Some responses are provoked in neurons according to a special predisposition or vulnerability, which originally is determined by genetics (e.g., the EL mouse). In such responses, gene expression is induced to produce new peptides or proteins. By nature, a living organism responds to various input stimulations, whether they are noxious or not. If an organism has genetic abnormalities relating to receptive or other functions, a response that otherwise would extinguish will instead alter neuronal function and lead to abnormal symptoms. The mechanism that should underlie these phenomena is termed abnormalplasticity, which can be added to the established processes of pathogenesis.

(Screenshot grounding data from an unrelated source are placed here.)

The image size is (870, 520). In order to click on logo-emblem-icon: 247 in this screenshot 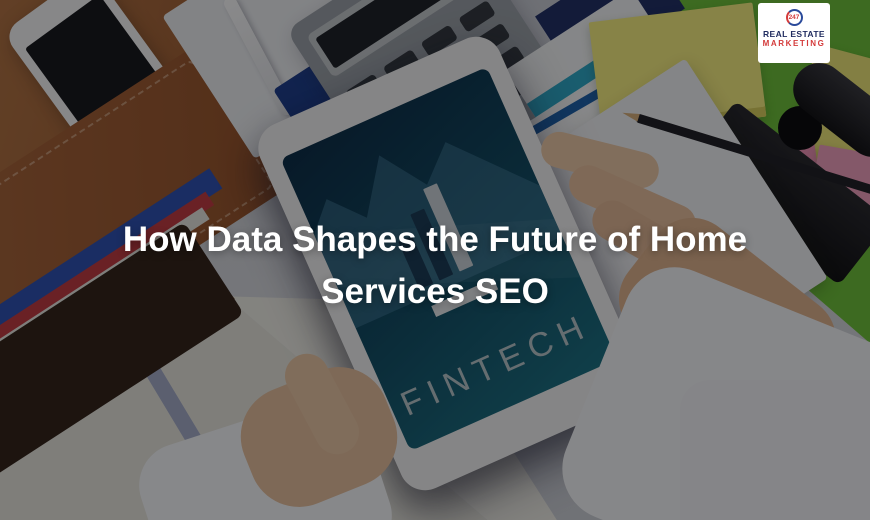, I will do `click(794, 18)`. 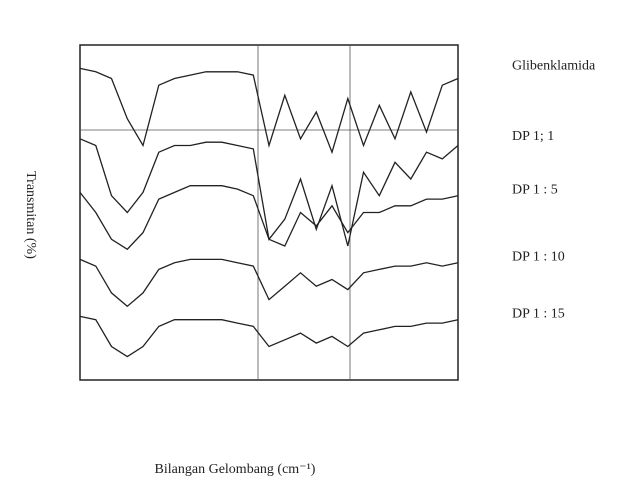 What do you see at coordinates (236, 470) in the screenshot?
I see `x-axis-label: Bilangan Gelombang (cm⁻¹)` at bounding box center [236, 470].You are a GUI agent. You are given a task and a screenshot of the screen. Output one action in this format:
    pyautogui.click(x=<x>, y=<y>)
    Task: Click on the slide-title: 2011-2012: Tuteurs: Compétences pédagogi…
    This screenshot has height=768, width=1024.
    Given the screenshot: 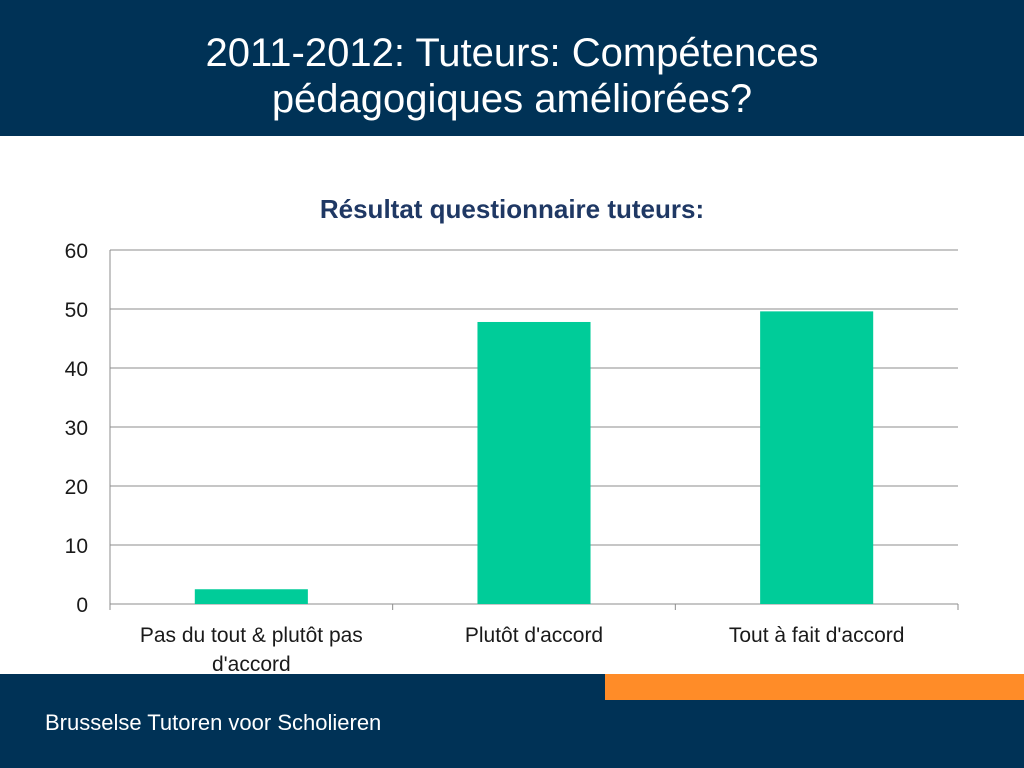 What is the action you would take?
    pyautogui.click(x=512, y=76)
    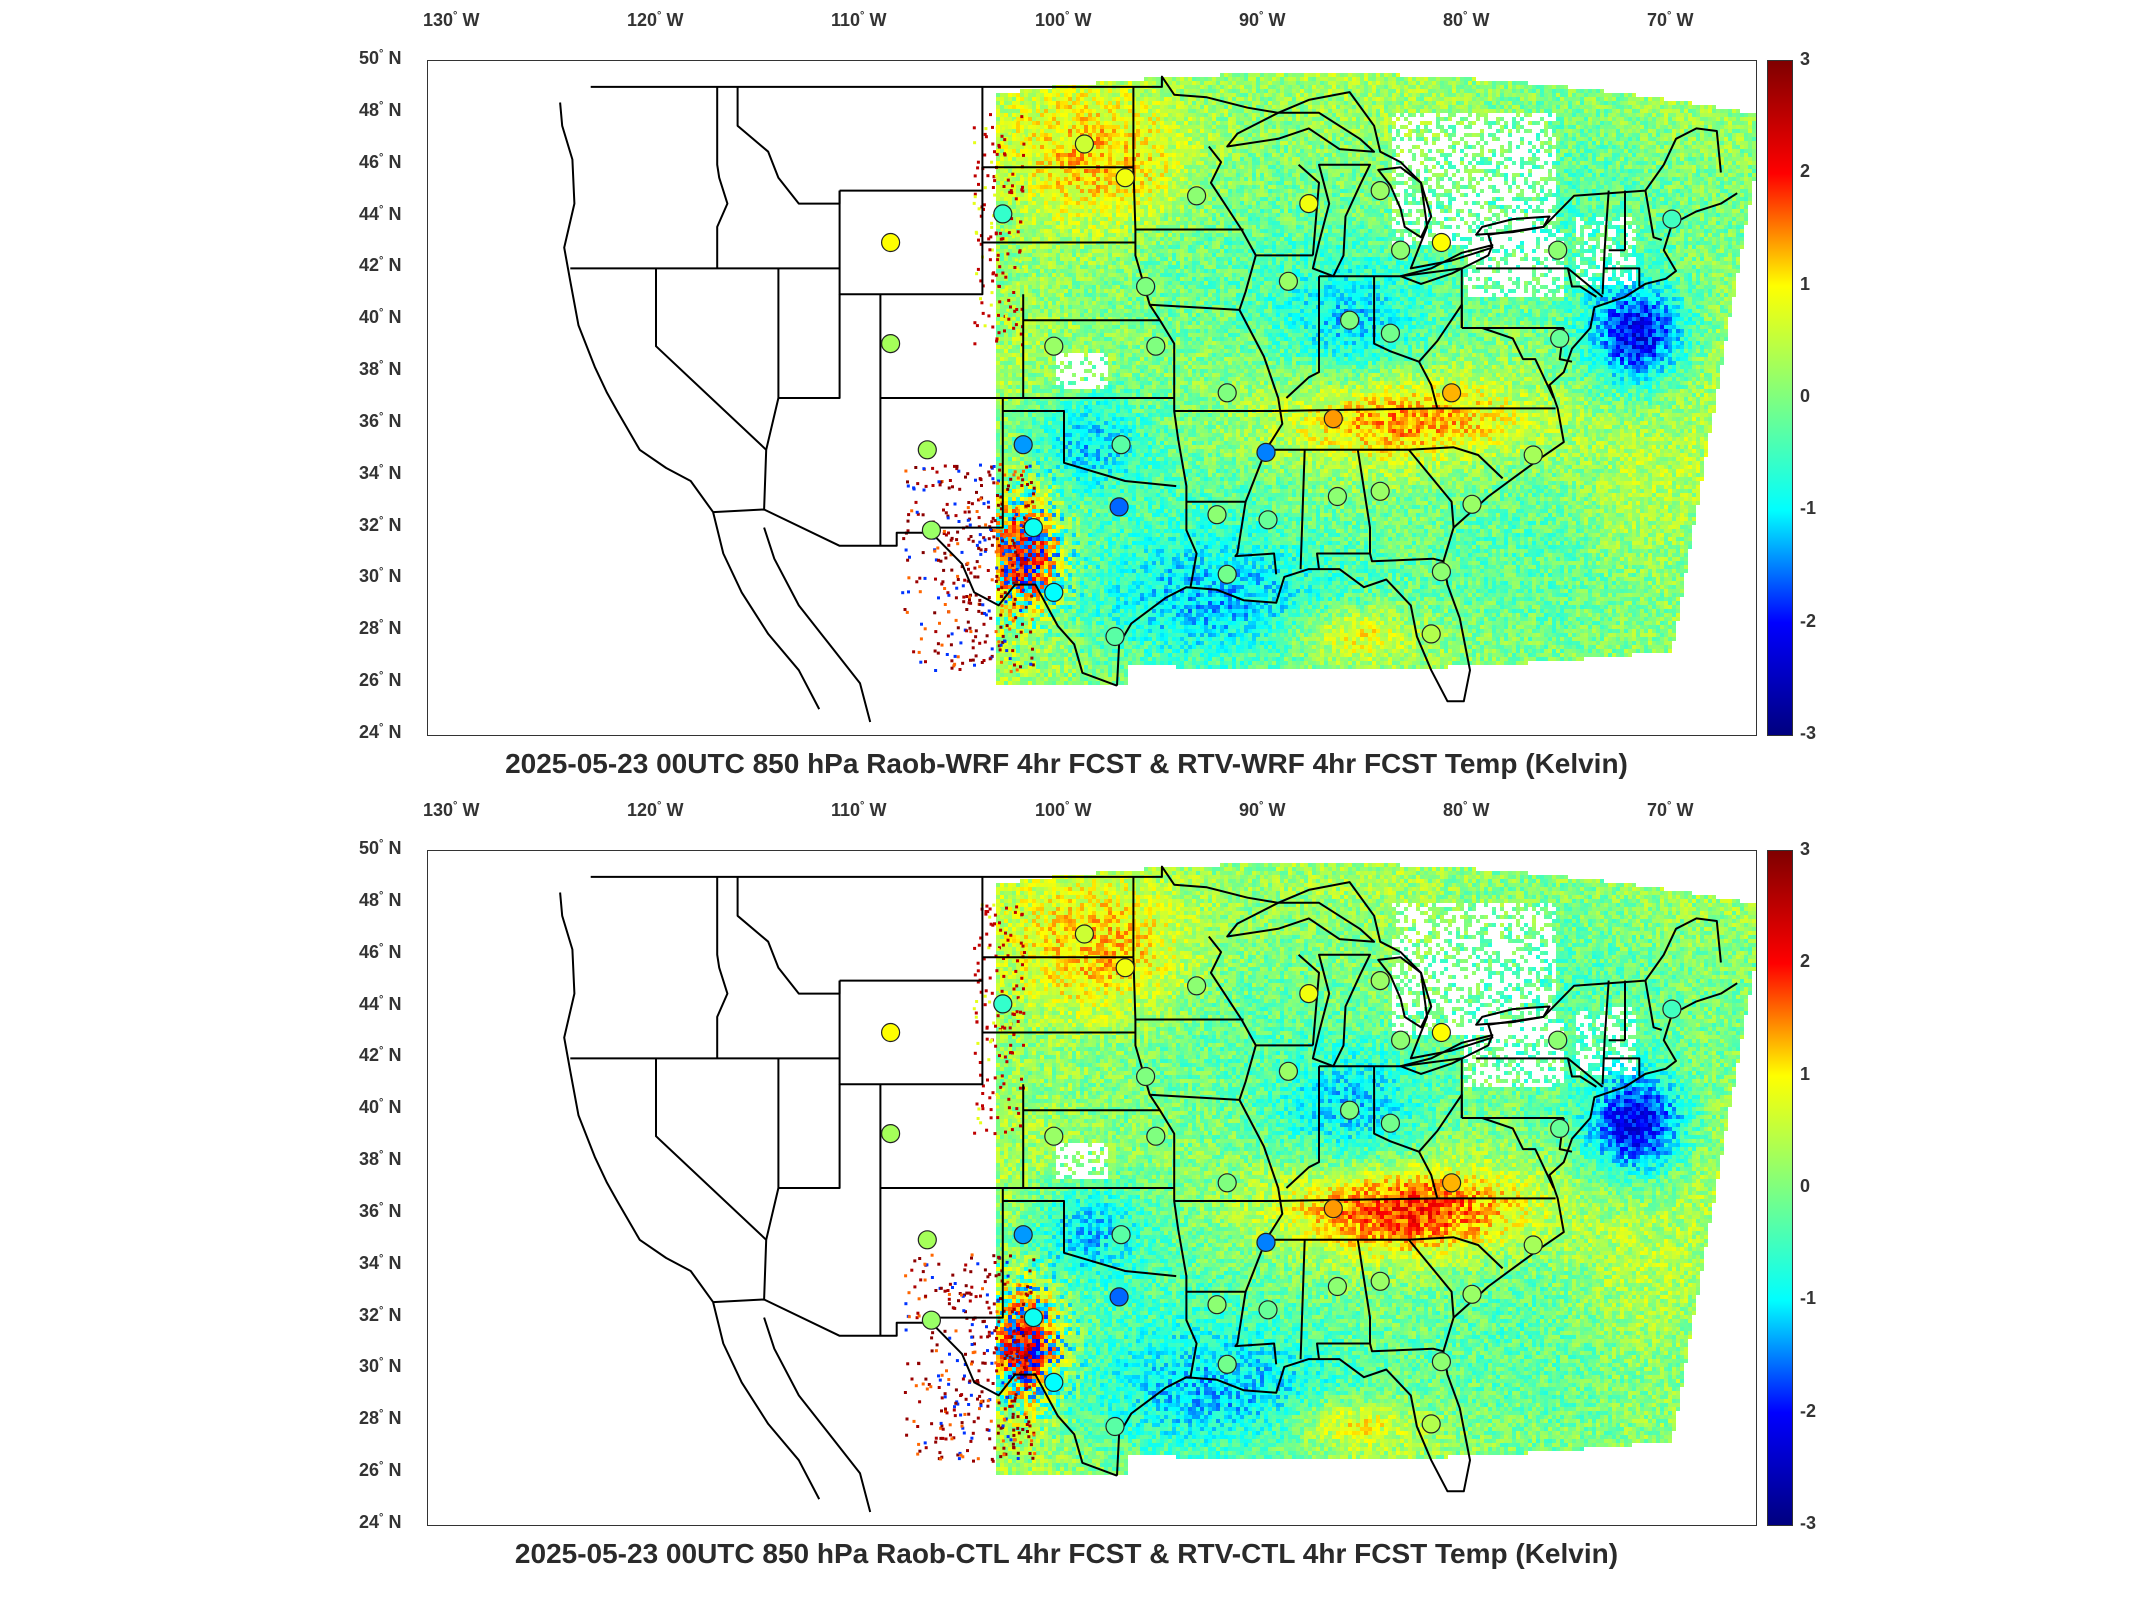 The width and height of the screenshot is (2133, 1600). Describe the element at coordinates (451, 810) in the screenshot. I see `longitude-tick-label: 130° W` at that location.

The EL mouse is an excellent model of genetic and secondarily generalized epilepsy. The running fit and/or convulsive seizure tendencies are inherited as autosomal dominant traits. The genes locate in multiple loci, and environmental risk factors affect the occurrence of seizures. The paroxysmal discharges initiate at the PCx and propagate to the HIP and the entire brain. Manifestation of seizures requires a combination of several brain regions, the “focus complex.” A small but significant disarrangement of cytoarchitecture of the HIP occurs, associated with increased excitability.

Expression of seizures is a function of mouse maturation, repetition of stimuli and of seizures themselves. This phenomenon, abnormal plasticity, underlies epileptogenesis. Abnormally low GABAergic function, which exists in the PCx and HIP, develops with growth of a mouse and repetition of stimuli and seizures. A low activity of SOD and abnormal eNOS function, which are observed in the HIP or the PCx, may relate to epileptogenesis in EL. After seizures, IEGs (e.g., c-fos and zif) expression and DNA fragmentation are observed, which play an important role in ictogenesis and epileptogenesis. Abnormal plasticity may be a new concept related to a process underlying pathogenesis of neuropsychiatric disorders.